Steffenshagens Finanzen mal 10 plus ein sehr wichtiges Vorhaben
Wer wissen will, wie es um die Kröpeliner Stadtfinanzen steht, der braucht heute nur in die Ostsee-Zeitung schauen. Auf Seite 13 der Doberaner Regionalausgabe schildert Autor Lutz Werner die Finanzlage der Nachbargemeinde Steffenshagen. Um auf Kröpelin zu schließen, braucht der Leser alle genannten Zahlen lediglich mit dem Faktor 10 zu multiplizieren und kommt erstaunlich nahe an die Kröpeliner Realität. Noch gibt es zwar keinen beschlossenen Haushalt 2010 für die Schusterstadt, aber die Zahlen nach der zweiten Lesung des Finanzausschusses lassen zur Zeit leider zu ähnlich trübe Aussichten wie in der Nachbargemeinde kommen.
Nicht umsonst titelt die Ostsee-Zeitung mit: “Vermögen wird aufgezehrt” mit dem Untertitel: “Die Gemeinde Steffenshagen kann 2010 mit einem ausgeglichenen Haushalt wirtschaften. Aber nur, weil die Rücklage geschröpft wurde.” Sehr gut beschrieben sind die Zusammenhänge und Ursachen. Ein riesiges Loch klafft im Verwaltungshaushalt, welches nur durch Rücklagen gedeckt werden kann, welche letztendlich im Vermögenshaushalt und damit für Investitionen fehlen. Ursachen hier wie dort sind erheblich gesunkene Steuereinnahmen und vor allem extrem gesunkene Zuweisungen durch das geändererte Finanzausgleichsgesetz (FAG) des Landes.

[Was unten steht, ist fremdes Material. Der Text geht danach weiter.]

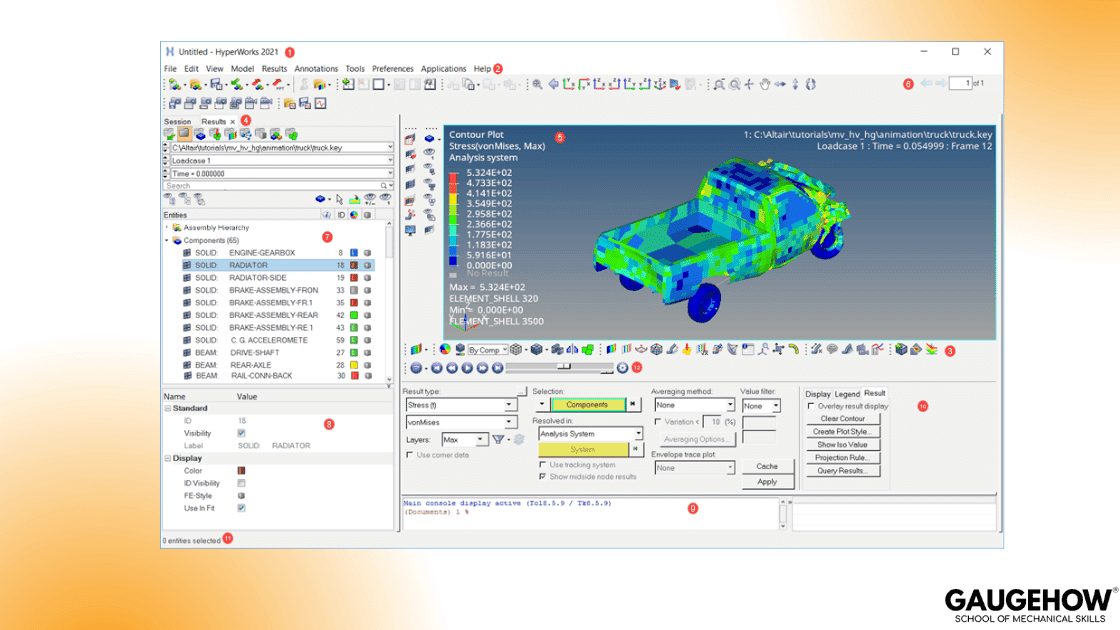Click the Apply button
The width and height of the screenshot is (1120, 630).
click(x=768, y=481)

Um so mehr Respekt muß man haben, daß sich die Steffenshäger dennoch in diesem Jahr an ein wichtiges Investitionsvorhaben machen wollen, nämlich an die 1,4 km Straße zwischen Steffenshagen bis zu ihrer Gemeindegrenze in Richtung Kröpelin. Dieser Straßenausbau bringt beiden Seiten viele Vorteile. Hoffentlich klappt es!